Surviving the bear market


The crypto market appears to have entered a bear market with many difficulties plaguing markets throughout the world, such as the Russia-Ukraine crisis and inflation. Whether this is truly a bear market is still up for debate among crypto gurus, but one thing is certain: the market has dropped about 50% from its previous high.
The age-old dilemma of how to play a market downturn is whether to hang tight, load up, or escape in panic. Here are a few things that have lasted the test of time and can be relied upon.
Take Advantage of Dollar-Cost Averaging
Dollar-cost averaging is an investing technique in which crypto investors put a fixed amount into a single asset (for example, BTC or ETH) at regular intervals, regardless of whether the crypto market is rising or falling. This is one of the best methods to use during the crypto bear market.
Conduct Your Own Research.
While it is good to listen to professionals and gurus in the crypto world and formulate opinions, nothing beats completing independent research.

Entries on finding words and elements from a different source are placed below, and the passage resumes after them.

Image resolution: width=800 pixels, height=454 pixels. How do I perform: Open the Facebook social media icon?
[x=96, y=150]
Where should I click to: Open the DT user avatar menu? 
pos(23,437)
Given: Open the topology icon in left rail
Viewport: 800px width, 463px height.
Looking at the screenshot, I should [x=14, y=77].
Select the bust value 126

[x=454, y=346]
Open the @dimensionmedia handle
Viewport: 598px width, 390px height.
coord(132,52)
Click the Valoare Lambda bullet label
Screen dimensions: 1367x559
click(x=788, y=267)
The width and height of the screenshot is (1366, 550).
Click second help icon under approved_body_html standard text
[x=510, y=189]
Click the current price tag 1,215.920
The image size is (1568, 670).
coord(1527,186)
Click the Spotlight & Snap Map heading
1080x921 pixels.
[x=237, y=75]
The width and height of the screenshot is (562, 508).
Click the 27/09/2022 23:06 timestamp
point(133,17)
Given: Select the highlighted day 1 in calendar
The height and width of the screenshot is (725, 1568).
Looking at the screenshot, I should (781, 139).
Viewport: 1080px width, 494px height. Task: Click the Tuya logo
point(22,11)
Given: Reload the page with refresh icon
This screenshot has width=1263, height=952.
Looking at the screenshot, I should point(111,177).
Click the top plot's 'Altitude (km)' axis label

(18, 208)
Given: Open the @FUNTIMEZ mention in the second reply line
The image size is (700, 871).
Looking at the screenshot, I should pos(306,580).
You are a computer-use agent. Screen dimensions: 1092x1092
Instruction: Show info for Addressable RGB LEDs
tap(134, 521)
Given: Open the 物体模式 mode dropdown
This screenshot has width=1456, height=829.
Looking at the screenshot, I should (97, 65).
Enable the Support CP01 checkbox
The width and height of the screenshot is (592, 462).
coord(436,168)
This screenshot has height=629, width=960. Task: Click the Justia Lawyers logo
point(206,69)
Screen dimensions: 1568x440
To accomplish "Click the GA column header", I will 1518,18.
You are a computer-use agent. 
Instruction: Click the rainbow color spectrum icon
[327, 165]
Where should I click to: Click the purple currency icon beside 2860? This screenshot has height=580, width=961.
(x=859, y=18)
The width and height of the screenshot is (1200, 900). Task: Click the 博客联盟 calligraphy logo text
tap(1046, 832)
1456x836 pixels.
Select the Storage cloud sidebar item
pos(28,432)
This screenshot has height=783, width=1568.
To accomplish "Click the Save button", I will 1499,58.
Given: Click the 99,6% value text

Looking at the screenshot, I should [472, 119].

Look at their historical charts before trading crypto pairs, and thoroughly research the fundamentals before purchasing and holding any other crypto.
Have a long-term and clear perspective.
Draw attention to the fact that someone wins and someone loses with crypto. As you may be aware, crypto is quite volatile. Cryptocurrency has long been seen as a digital goldmine, but it, like any asset, has its ups and downs. Instead, try looking at the crypto market from a long-term perspective.
While the bear market will not persist forever, it will provide a chance to purchase blue chip coins at a reduced price. It reaches a tipping point, and the bull market continues, rewarding those who weathered the storm.